*Exercise aim:*
Would you please set down, word for word, the lines from the one with "500x342 pixels. At" through the final line of the data below, omitting any pictures?

(Collected data entries)

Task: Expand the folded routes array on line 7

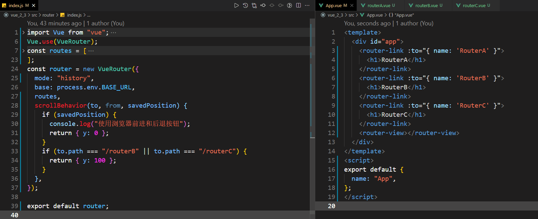Action: pos(23,51)
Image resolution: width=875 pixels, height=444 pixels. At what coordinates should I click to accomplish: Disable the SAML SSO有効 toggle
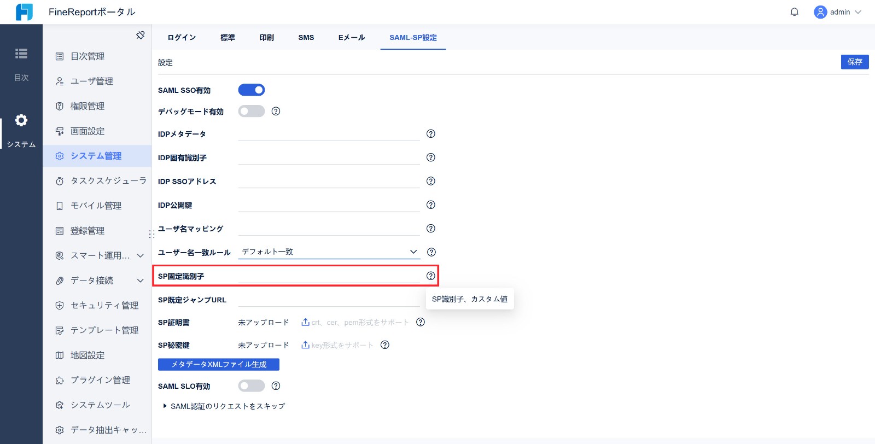[x=252, y=90]
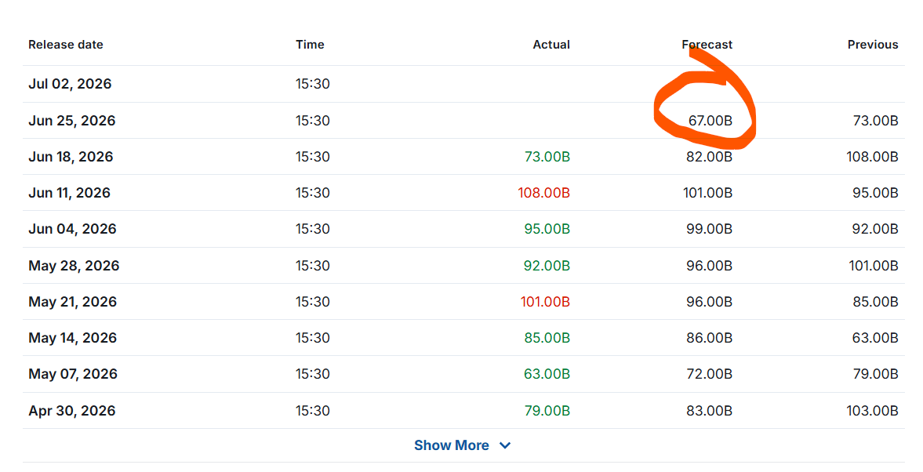Click the 72.00B forecast for May 07
The width and height of the screenshot is (923, 472).
pos(710,374)
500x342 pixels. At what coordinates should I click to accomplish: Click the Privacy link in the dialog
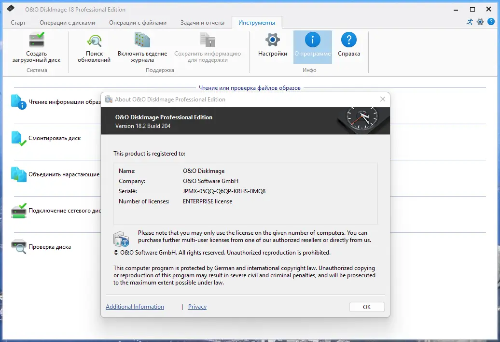[198, 307]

*Problem solution:*
500x342 pixels. At what coordinates should I click to accomplish: Click the Privacy link in the dialog
[198, 307]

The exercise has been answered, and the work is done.